Arfaxad Reyes Alcaraz
Korea University College of Medicine, South Korea
Arfaxad Reyes has his expertise in structure and stability of G-protein coupled receptors and passion for improving and creating new drug discovery platforms that greatly contribute in the development of more selective drugs with minor side effects. His studies about biased agonism in Galanin receptors help to understand the relationship between conformational structure of the receptor and its corresponding physiological effect induced by a specific ligand. Recently he and co-workers were able to develop a highly selective agonist for Galanin receptor 2 with anxiolytic effect in vivo (Arfaxad Reyes-Alcaraz et al Sci. Rep 2016) which was the base to discover how different ligand structures induce different conformations on the structure of Galanin receptors. This work greatly contribute to understand the relationship between structure and function of Galanin receptors.

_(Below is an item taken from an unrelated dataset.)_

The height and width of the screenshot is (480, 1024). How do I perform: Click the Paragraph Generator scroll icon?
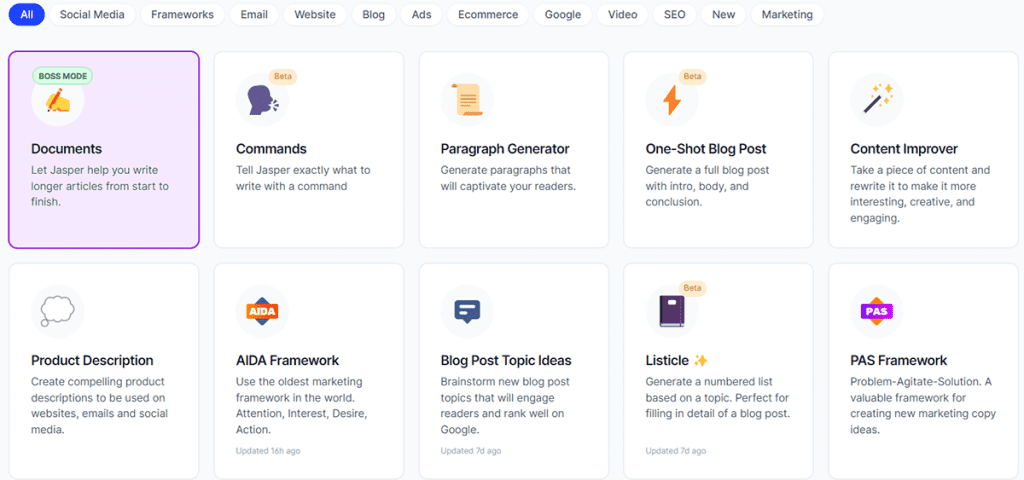tap(467, 100)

Statement of the Problem: G protein coupled receptors (GPCRs) also known as seven-transmembrane receptors and are the largest family of cell-surface receptors that communicate extracellular stimuli to the cell interior (1). It is now accepted that chemically distinct ligands bind to the same GPCR and can stabilize the receptor in multiple active conformations, which results in differential activation of cell signaling pathways and, eventually, in different physiologic outcomes a phenomenon known as biased agonism (2). Biased agonism can be exploited to design drugs that selectively activate signaling pathways, leading to the desired physiologic effects while on target side effects elicited by activation of other signaling pathways via the same receptor subtype (3). Methodology & Theoretical Orientation: The aim of this study was to stablish a relationship between conformational changes in Galanin receptors and their signaling properties in living cells, for that purpose we develop a structural complementation assay based on NanoBit technology and a series of conformational fluorescein arsenical hairpin (FIASH) bioluminescence resonance energy transfer (BRET) biosensors to monitor structural changes β-arrestin 2 induced by the binding with each Galanin receptor. Findings: Here we show that Galanin receptors impose different conformational signatures in β-arrestin, moreover structurally different ligands activating the same receptor imposed different conformations in β-arrestin 2 producing biased signaling. Conclusion & Significance: Our data provide definite evidence that a receptor activated by structurally different ligands can adopt multiple active conformations. Moreover, this finding also demonstrates that functionally specific structural Galanin receptor conformations can indeed be translated to downstream effectors producing a different physiological response.